WorldCon

Sasquan was not my first WorldCon — that honor goes to Constellation, which took place in Baltimore in 1983, and where I met my husband. Our first date was cruising the art show, and discovering we liked all the same pieces of art. So, 30 years later, we went to LoneStarCon for the 30th anniversary of our meeting, and of course we had to go on a date through the art show to commemorate it. But I digress.

Sasquan was my first WorldCon as a pro. And that was very exciting. I served on three panels, and I had a Kaffeeklatsch at which REAL ACTUAL GENUINE TOLARI SPACE FANS showed up. For that, color me astonished. Weighing the number of books I’ve sold against the odds, I figured it would be a few years yet before I would actually run into someone at a con who had read my books. As introverted as I am (I am an extreme outlier on introversion scales — it’s very hard to get more introverted than I am), I have been fine with that. I prefer not to be noticed, in real life.

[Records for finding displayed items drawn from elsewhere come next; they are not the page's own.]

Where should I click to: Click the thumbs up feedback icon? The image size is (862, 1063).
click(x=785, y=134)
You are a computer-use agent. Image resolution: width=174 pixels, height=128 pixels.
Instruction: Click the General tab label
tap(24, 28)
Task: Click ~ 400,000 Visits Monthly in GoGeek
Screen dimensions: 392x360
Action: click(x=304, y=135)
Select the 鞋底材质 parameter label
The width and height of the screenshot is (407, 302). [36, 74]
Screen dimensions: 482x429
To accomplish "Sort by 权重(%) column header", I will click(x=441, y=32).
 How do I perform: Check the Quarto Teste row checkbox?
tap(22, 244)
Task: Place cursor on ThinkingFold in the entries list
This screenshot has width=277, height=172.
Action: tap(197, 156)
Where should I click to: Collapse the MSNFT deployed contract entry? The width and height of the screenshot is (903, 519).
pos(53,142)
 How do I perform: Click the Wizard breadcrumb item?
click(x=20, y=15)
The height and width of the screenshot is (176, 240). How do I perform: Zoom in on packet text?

The other cool thing that happened, along those lines, was when a young woman came alongside me, walking down a hallway, to let me know none of the book dealers in the hucksters room carried my books. She’d gone looking for them there, because she wanted to have a paper copy for me to sign.

Wow. Just wow.

I spent some time in the SFWA suite, usually keeping an eye on the smoke out the window. Friday was definitely the worst day for that; that day, authorities announced that air quality was unhealthy for all groups, as you can see in this pic I took late Friday afternoon:

The View from the SFWA Suite at Sasquan

The View from the SFWA Suite at Sasquan

I never thought I’d go home to cleaner air in Pittsburgh than in Washington state, but that is the case. The whole state of Washington seems to be on fire, and the situation is serious, with deaths among the firefighters (may they rest in peace, and my sincerest condolences to those they left behind).

And — the Hugo Awards. By now, anyone interested knows the results: the Puppies were shut out. The name-calling has begun, we who voted against the Puppies are “CHORFs” and “SJWs” and whatever epithet occurs to the Sad Puppy leaders (a spectacle of grown men whining because they’ve never won an award), and Theodore Beale (aka Vox Day) posted a mushroom cloud on his website/blog/whatever.

Remind me, please: What grade are we in?

It all puts me in mind of the many, many times, as I was growing up, that I voiced an opinion my father didn’t like, and he demanded, “Who told you that?” as if I was utterly incapable of thinking for myself. The Puppies insinuation that some shadowy group is controlling the Hugos is insulting to you, me, and all of fandom. There is no cabal, there is no conspiracy, there is only Fandom, a diverse group of people, all of whom have minds of their own. And Fandom rose to the challenge presented by a small group of males who want to control what the rest of us can vote for on the Hugo ballot.

(A small number of men trying to control our choices. Where have we seen that before?)

Fandom defeated the Puppies. Soundly. The Puppies are, of course, claiming victory. Losing is winning, and winning is losing, dontcha know, and it’s hard to make out a human shape in all that contortion. No matter what the Sads say, this isn’t about bringing back a golden age that never existed, this is about a small group of petulant losers who tried to take our award away from us, and we said No, you can’t have it.

One thought on “WorldCon

  1. We also attended the convention, the we being my son and husband and I. My son and I attended Renovation and had such a great time that we convinced my husband to join us this year, whch was a mixed experience considering the 15-16 hour drives and the horrendous smoke.
    I really like what you wrote about the sad puppies, and also what the experience should be for fans and writers when others aren’t trying to impose their views on everyone else. It is a great chance to meet readers and authors and interact as fans. It is watching George R.R. Martin and Robert Silverberg just talk as friends for an hour and to listen to Eric Flint explain how he keeps 2,000 projects going at the same time. It is hearing a brand new writer do her first reading in front of friends, and bloom when the room fills with people who really want to hear her stories. It is taking a morning walk with some of your favorite writers, artists and editors (Connis Willis, Toni W. and Elizabeth L.) and enjoying the art and food and costumes and dances. Thank you, and I will now buy one of your books to read.